Cynthia X. Ma, MD, PhD
St. Louis, Missouri
Professor of Medicine, Division of Oncology and
Section of Medical Oncology
Advancing the use of precision medicine for patients with estrogen receptor-positive breast cancer.
Estrogen receptor (ER)-positive breast cancer typically responds well to endocrine therapy. However, up to 20 percent of patients will experience a recurrence. Dr. Ma is conducting a clinical trial called ALTERNATE (NCT01953588), which aims to develop a biomarker that can predict the long-term outcome of patients with ER-positive breast cancer receiving neoadjuvant (pre-surgical) endocrine therapy (fulvestrant or the combination of fulvestrant plus anastrozole) to identify those who may forego adjuvant (post-surgery) chemotherapy. The study is following patients for ten years after surgery or until the patient experiences a recurrence. Results from the study could spare many from the toxicities of chemotherapy and lead to more personalized treatments.
The trial has enrolled 1,473 post-menopausal women with Stage II-III ER-positive breast cancer and is currently in the follow-up phase. Dr. Ma is performing ongoing molecular analyses of participant blood and tumor samples to identify resistance mechanisms and novel drug targets. She and her team have also validated a hormone receptor-based biomarker model called PEPI that predicts response to endocrine therapy in postmenopausal women with ER-positive, HER2-negative, locally advanced breast cancer.
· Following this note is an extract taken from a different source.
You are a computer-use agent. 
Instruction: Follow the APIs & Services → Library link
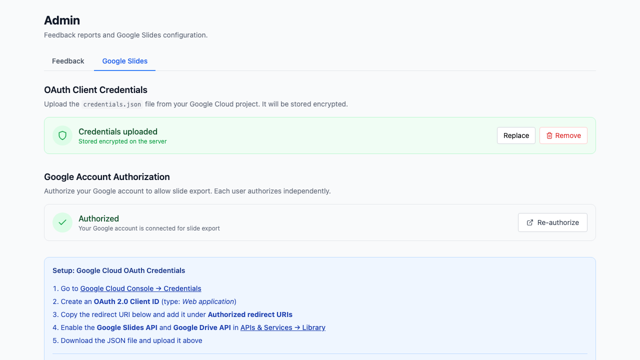click(x=283, y=328)
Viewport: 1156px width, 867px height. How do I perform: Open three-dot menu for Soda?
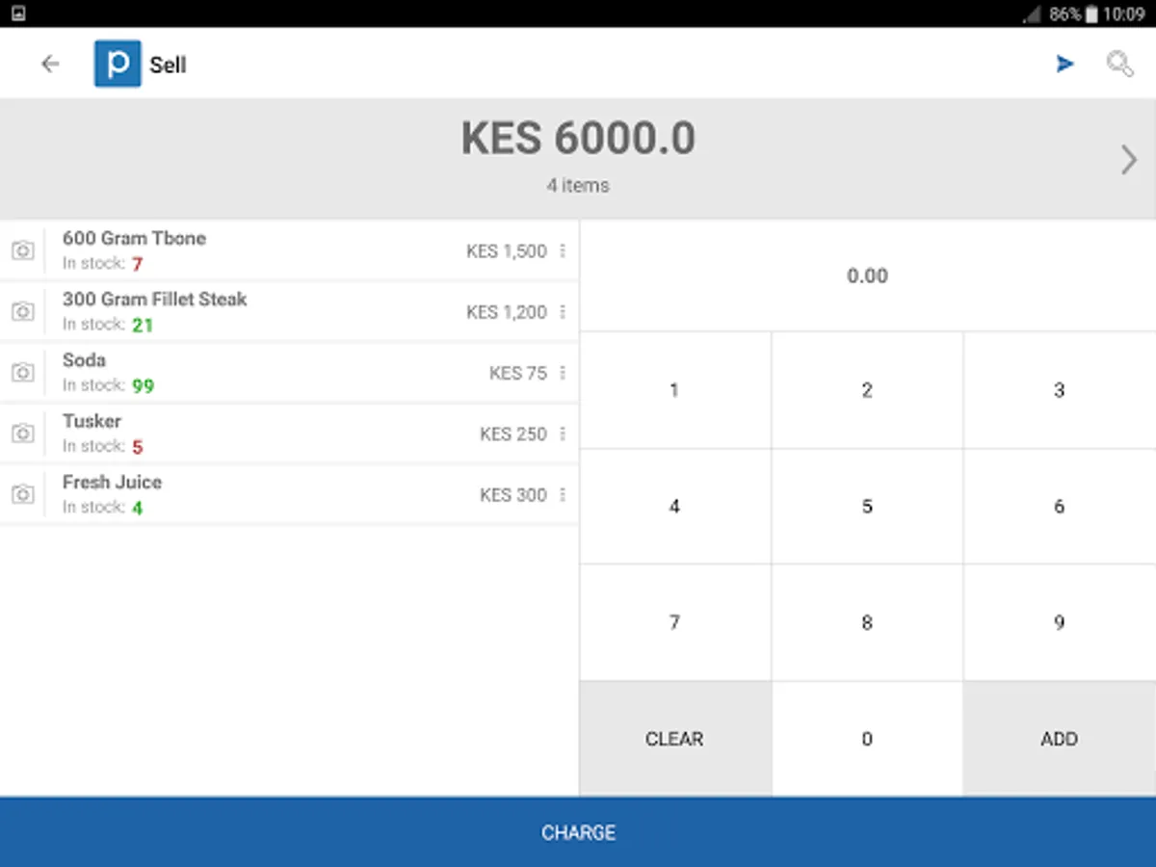[563, 373]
Dr. Ma will continue to obtain and perform analyses on tumor biopsy and blood samples from study participants during the follow-up period. Her team will test blood samples for biomarkers at year five post-surgery and at serial time points up to ten years for high-risk patients and at recurrence to identify biomarkers that will be able to predict risk for late recurrence in this patient population.
Cynthia X. Ma, MD, PhD is a physician scientist with a research focus in breast cancer biomarker and targeted therapeutics development. Dr. Ma received her medical degree from Beijing Medical University and earned her PhD in developmental biology from University of Cincinnati. She completed her post-doctoral training at New Hanover Regional Medical Center in Wilmington, North Carolina and her fellowship at the Mayo Clinic in Rochester, Minnesota. She has been on the faculty at Washington University since 2005. She is the Clinical Director of the Breast Cancer Program in the Section of Medical Oncology, Division of Oncology at Washington University.
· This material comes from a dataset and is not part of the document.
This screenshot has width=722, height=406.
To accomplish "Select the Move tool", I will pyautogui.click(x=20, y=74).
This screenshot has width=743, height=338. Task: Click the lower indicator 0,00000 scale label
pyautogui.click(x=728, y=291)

She has designed and conducted a number of mechanism-based early phase trials of novel agents, including UCN-01, BKM120, MK-2206, palbociclib, IMC-A12, temsirolimus, neratinib, among others, in patients with resistant breast cancer. She led a phase II trial of neratinib for patients with metastatic HER2 mutated breast cancer (MutHER trial) and demonstrated the activity of neratinib in this patient population. In collaboration with NCI and CTEP, she contributed to the development of several small molecule inhibitors, including MK2206 and temsirolimus, which target the PI3K/AKT/mTOR pathway in overcoming endocrine resistance, in addition to a phase I/II trial that evaluated the potential of cixutumumab, an IGF-1R antibody, in restoring mTOR inhibitor efficacy in metastatic hormone receptor positive breast cancer. She also led the phase II neoadjuvant trial of MK2206 in combination with anastrozole in patients with newly diagnosed clinical stage II to III estrogen receptor positive breast cancer. She is the study chair for the ongoing phase III Alliance trial A011106 (ALTERNATE trial) to validate neoadjuvant biomarker endpoint as surrogate markers of long-term outcome and to investigate endocrine resistance mechanisms for estrogen receptor positive breast cancer. Her laboratory has focused on biomarkers and resistance mechanisms for agents that target cell cycle and PI3K pathway through analysis of clinical specimens and preclinical studies using breast cancer cell lines and patient-derived xenograft models.